6月27日週のニュース概観
(写真/PIXTA)
6月最終週の27日週の証券市場は、先週末発生した英国国民投票ショックからの戻りが目立つ展開となった。とはいえ、英国がEU離脱派の勝利を受けてEU離脱に突き進んだとしても、諸々の手続きが完了するのは2018年以降となる。その間、J-REIT市場を含む金融市場は、かつての「ギリシャ問題」同様、英国-EU間の交渉状況に何度も揺さぶられる羽目とならないか気がかりである。
このようにマクロな面では大きな懸念材料が浮上したものの、個々の企業は、企業価値最大化等の目標に向けて着々と手を打っているようである。
6月27日、東証より「マリモ地方創生リート投資法人」の上場承認が発表された(公開価格決定予定日2016年7月21日、上場予定日7月29日)。

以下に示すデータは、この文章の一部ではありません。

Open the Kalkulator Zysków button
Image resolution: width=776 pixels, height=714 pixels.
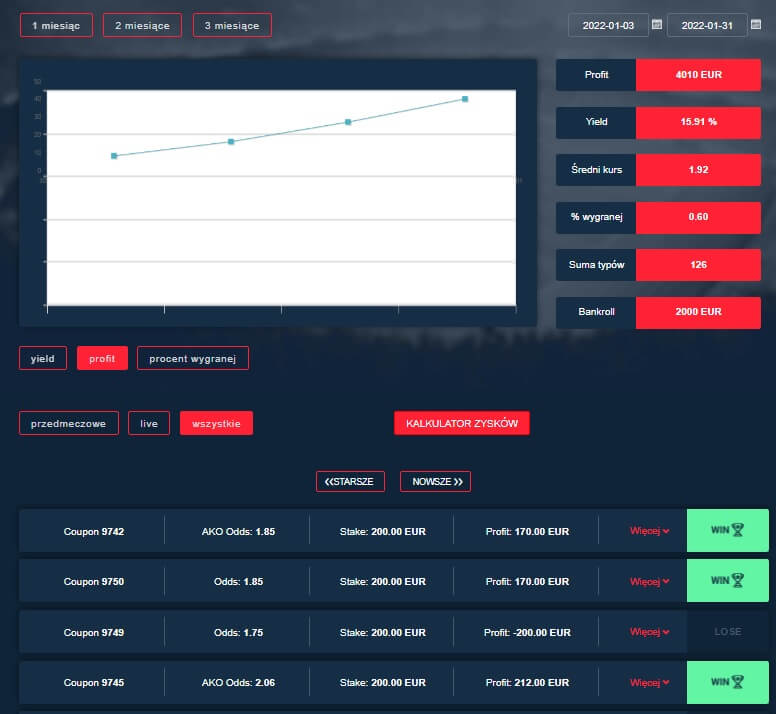pyautogui.click(x=461, y=424)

当該REITは名称の通り、物件の取得・運用を通じて地域経済の活性化、ひいては政府の政策課題ともなっている「地方創生」に貢献することを目標とし、ポートフォリオの70%以上を地方圏(東京、神奈川、千葉、埼玉以外の地域)所在の物件で構成する方針を掲げている。
スポンサーの株式会社マリモは、全国の地方主要都市を中心として分譲住宅の企画・開発や不動産流動化事業等に取り組んできた実績があり、そこで得たノウハウが地方に軸足を置いたREIT運用に生かせるとしている。また三重銀行やみちのく銀行、東京スター銀行、中国銀行、関西アーバン銀行の地銀5行が「サポート企業」として主に物件情報面での支援を提供する点も見逃せない。
こうした各地銀からの情報サポート、そして地方における不動産証券化事業活性化を謳う政府の動きをマリモ地方創生リート投資法人がどこまで外部成長に繋げられるか、これが上場後の焦点となってこよう。
28日、小売りのJ.フロントリテイリング(以下、J.フロント)が不動産事業の経営効率化を目的として連結子会社同士を合併させると発表した。対象は大丸松坂屋と大丸コム開発で合併期日は今年9月1日、存続会社は大丸松坂屋。
今までグループ内では大丸松坂屋が大型物件開発、大丸コム開発が百貨店周辺の小型物件開発を担当と棲み分けを図ってきた。しかし、都心部商業施設等の開発環境が厳しさを増す中、J.フロントは経営の効率化や経営資源の集中が不可避として今回の決定に踏み切った。
今回の合併を通じて不動産開発力の抜本的強化を狙うJ.フロントの不動産資産額は、2016年2月期時点で約6,638.2億円(連結貸借対照表記載の建物及び構築物(純額)と土地、建設仮勘定の額を合計)、総資産に占める割合は約65.1%にのぼる。これを今後も保有し続けるのか、REIT等でオフバラ化を図るのか注目される。
30日、京阪ホールディングス(以下、京阪HD)が私募REIT「京阪プライベート・リート投資法人」の運用開始を発表した。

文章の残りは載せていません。